Version: devel View Markdown

Lance

Lance is an open-source columnar data format designed for AI/ML workloads, with native support for versioning, zero-copy access, and fast vector search. The lance destination lets you load data into Lance datasets stored on local disk or cloud object storage (S3, Azure, GCS).

Optionally, the destination can generate vector embeddings using the LanceDB embedding functions library.

Destination capabilities

The following table shows the capabilities of the Lance destination:

Feature	Value	More
Preferred loader file format	parquet	File formats
Supported loader file formats	parquet, reference	File formats
Supported merge strategies	upsert	Merge strategy
Supported replace strategies	truncate-and-insert	Replace strategy
Supports tz aware datetime	True	Timestamps and Timezones
Supports naive datetime	True	Timestamps and Timezones

This table shows the supported features of the Lance destination in dlt.

Lance vs. LanceDB destination

dlt ships two Lance-related destinations:

lance (this page) — stores data on local disk or cloud object storage (S3, GCS, Azure). Uses the lance library for table management and, optionally, the lancedb library for embedding generation.
lancedb (docs) — stores data locally or on LanceDB Cloud. Uses the lancedb library exclusively for all operations.

The lancedb destination will be phased out in favor of lance.

━━━━

◆ **SET PROBLEM 1**: According to the Lance destination page, which merge strategy does the destination support?
◆ **SET PROBLEM 2**: Reproduce the Lance destination page verbatim, covering everything from "lance (this page)" down to "favor of lance.".
◆ **SET PROBLEM 3**: Resume the Lance destination page, writing onward from its final sentence.

◆ **MATERIAL PROVIDED**:
━━━━

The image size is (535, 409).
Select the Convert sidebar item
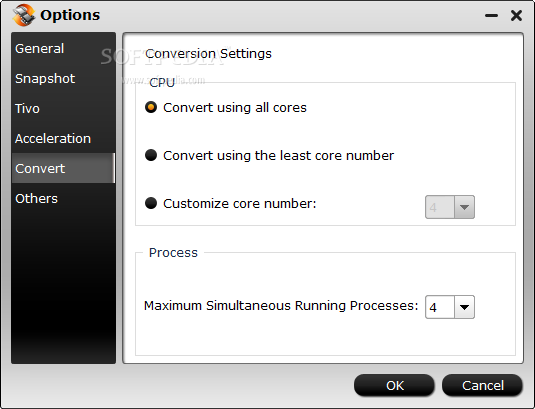click(63, 168)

━━━━

◆ **OUTPUT 1**: Upsert.

◆ **OUTPUT 2**:
lance (this page) — stores data on local disk or cloud object storage (S3, GCS, Azure). Uses the lance library for table management and, optionally, the lancedb library for embedding generation.
lancedb (docs) — stores data locally or on LanceDB Cloud. Uses the lancedb library exclusively for all operations.

The lancedb destination will be phased out in favor of lance.

◆ **OUTPUT 3**:
Setup guide

Install dlt with `lance` dependencies

pip install "dlt[lance]"

The lance extra requires Python 3.10+ and installs pylance>=6.0.1.

Quick start

import dlt

movies = [
    {"id": 1, "title": "Blade Runner", "year": 1982},
    {"id": 2, "title": "Ghost in the Shell", "year": 1995},
    {"id": 3, "title": "The Matrix", "year": 1999},
]

pipeline = dlt.pipeline(
    pipeline_name="movies",
    destination="lance",
    dataset_name="movies_db",
)

info = pipeline.run(movies, table_name="movies")

To add vector embeddings, wrap your data with lance_adapter — see Embeddings below.

Storage configuration

Configure storage in ~/.dlt/config.toml (or secrets/environment variables). The bucket_url determines the storage backend.

Local storage (default)

If bucket_url is not configured, the current working directory is used.

[destination.lance.storage]
bucket_url = "/my/dir"

Cloud storage

Cloud credentials use the same configuration fields as the filesystem destination, just under destination.lance.storage instead of destination.filesystem. Under the hood, credentials are passed to the object_store Rust crate (not fsspec), so some filesystem-specific options are not supported.

Amazon S3

[destination.lance.storage]
bucket_url = "s3://my-bucket"

[destination.lance.storage.credentials]
aws_access_key_id = "AKIA..."
aws_secret_access_key = "..."
region_name = "us-east-1"

Google Cloud Storage

[destination.lance.storage]
bucket_url = "gs://my-bucket"

[destination.lance.storage.credentials]
project_id = "my-project"
client_email = "...@...iam.gserviceaccount.com"
private_key = "-----BEGIN RSA PRIVATE KEY-----\n..."

Azure Blob Storage

[destination.lance.storage]
bucket_url = "az://my-container"

[destination.lance.storage.credentials]
azure_storage_account_name = "myaccount"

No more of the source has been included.